Sommario: Il cittadino-cliente – Infantilizzazione e mito dell’adulto – Deificazione del desiderio – Carpe diem! – Paradossi libertari – Fine della politica?]

Nel saggio Consumati: da cittadini a clienti (Einaudi, 2010), il politologo americano Benjamin Barber dedica tutta la prima parte all‘ideologia infantilistica che permea questa fase dello sviluppo capitalistico. L’autore sostiene come proprio l’infantilizzazione sia diventata il motore più importante del modello consumistico impostosi negli ultimi decenni, specie dopo l’abbandono dell’originario spirito dell’etica protestante e il passaggio dalla fase della produzione dei beni a quella dei bisogni.
L’operazione in corso è a tenaglia: da una parte abbassare la soglia dell’età del consumo, dall’altra infantilizzare il mondo adulto. Interessante come l’autore rilevi en passant che per far ciò il Capitale utilizza anche la leva dell’indebolimento delle figure parentali, “guardiani del cancello”, al fine di conquistare menti e anime dei bambini.

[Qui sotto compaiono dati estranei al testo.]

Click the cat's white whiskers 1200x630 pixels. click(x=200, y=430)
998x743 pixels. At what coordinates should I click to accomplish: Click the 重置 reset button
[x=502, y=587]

Il fulcro del processo non poteva che essere il mondo americano – Nuovo Mondo da sempre per antonomasia. A tal proposito vorrei allargare il campo di osservazione scelto da Barber (al cui testo rinvio per l’analisi), e spostarmi sulle categorie socioantropologiche di lungo periodo sottese e su alcuni paradossali esiti che mi pare di aver ravvisato.